Composé entre Portland et Montréal (Jewel explique avoir deux studios identiques, l’un en noir à Montréal, l’autre en blanc à Portland –ici-), ce très attendu nouvel album Kill for Love (joué live avec guitare, basse, machines et batterie), peut être envisagé comme une « extension conceptuelle de Night Drive » (New Noise n°10). Ce nouvel album repose en effet sur cette même pulsation cardiaque hypnotique, ce spleen nocture noyé de reverb’ avec une alternance d’ambiances qui prennent le temps de se développer et de morceaux de pop viciée et dark.

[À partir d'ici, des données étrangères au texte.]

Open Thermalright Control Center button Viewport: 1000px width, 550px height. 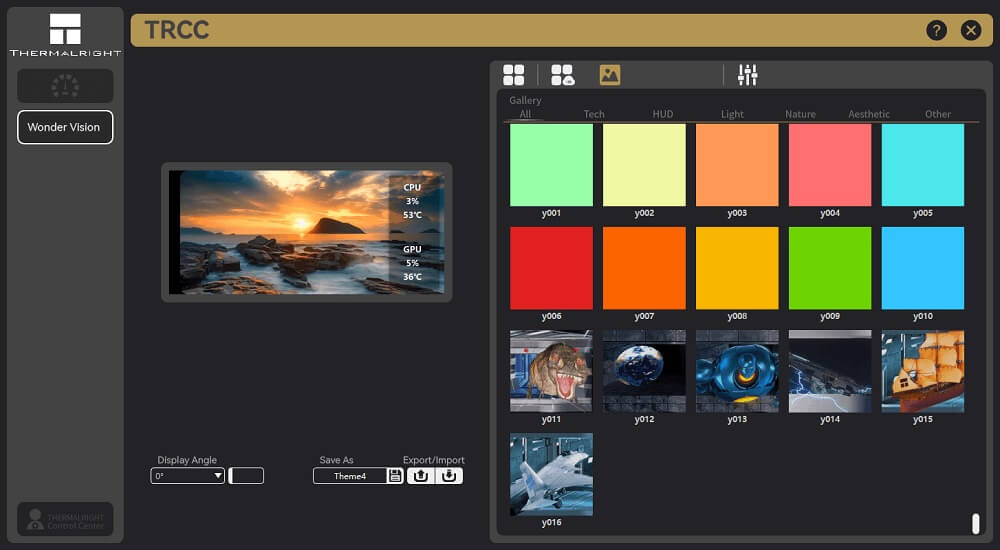[x=65, y=520]
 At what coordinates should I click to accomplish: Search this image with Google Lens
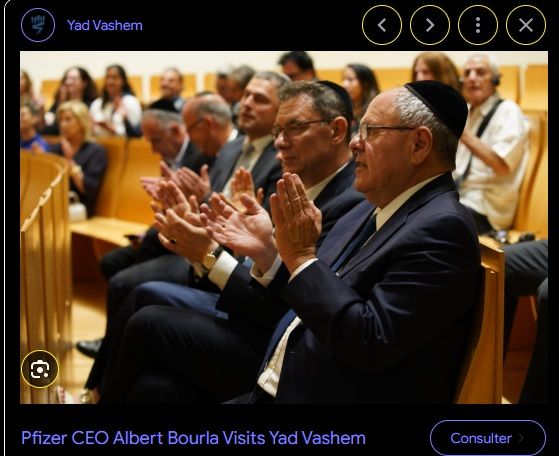pyautogui.click(x=40, y=369)
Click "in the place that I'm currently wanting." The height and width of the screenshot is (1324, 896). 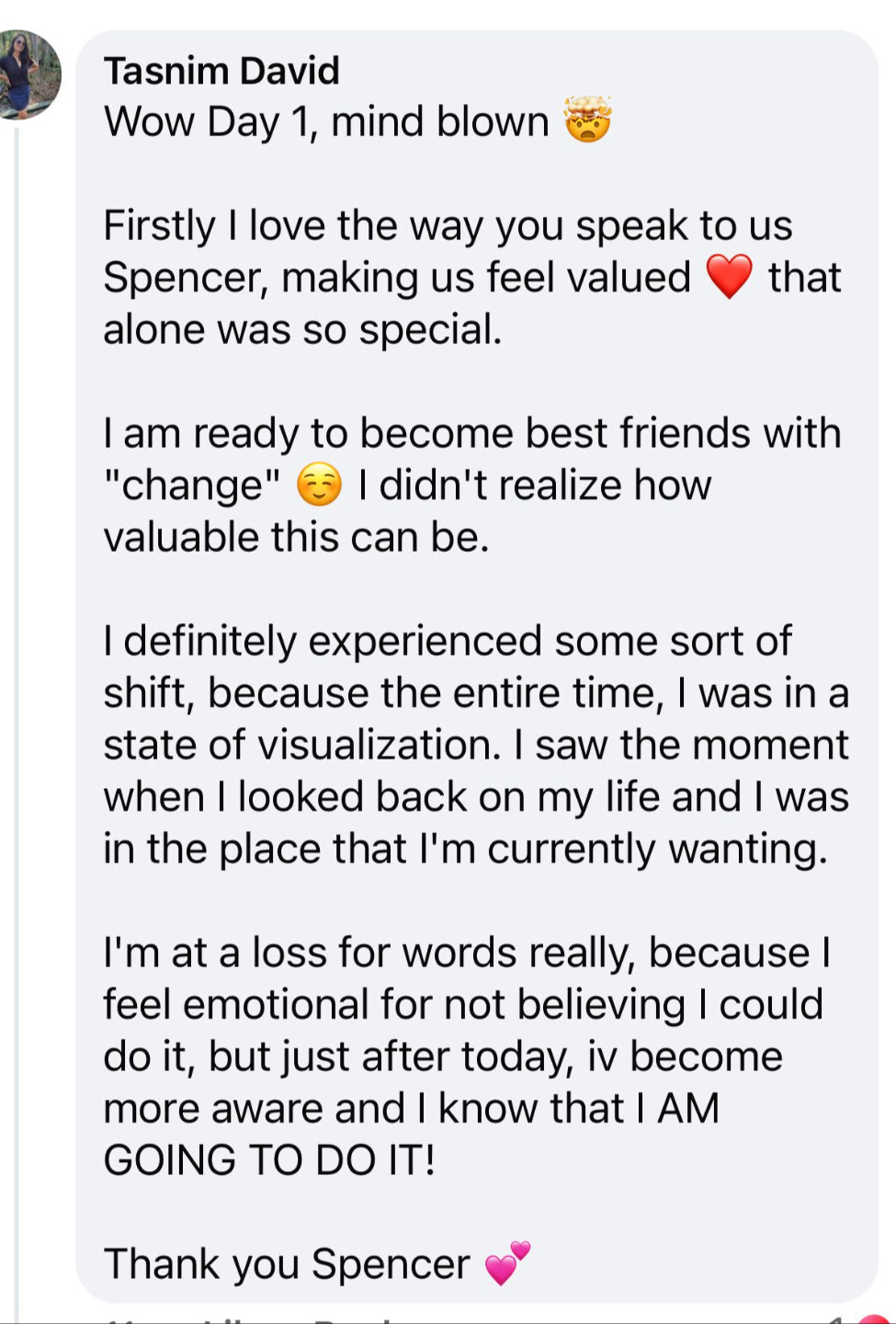click(x=465, y=849)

Là encore une reprise, de Neil Young cette fois-ci, Hey, Hey, My, My (Into the black). Et au final, 17 titres de synth-pop désincarnée et hypnotique. On laissera la conclusion à Johnny Jewel lui-même : « Night Drive voulait sonner comme un accident de voiture. Kill for Love est plutôt un bloc de ciment tombant depuis un pont dans l’eau » (Tsugi n°53). On souhaite juste que ce ne soit pas prémonitoire… Et que l’interprétation de Kill for Love dimanche soir ne se fasse pas sous l’eau…
Chromatics – Fort St Père, à 21h45 dimanche 12 août.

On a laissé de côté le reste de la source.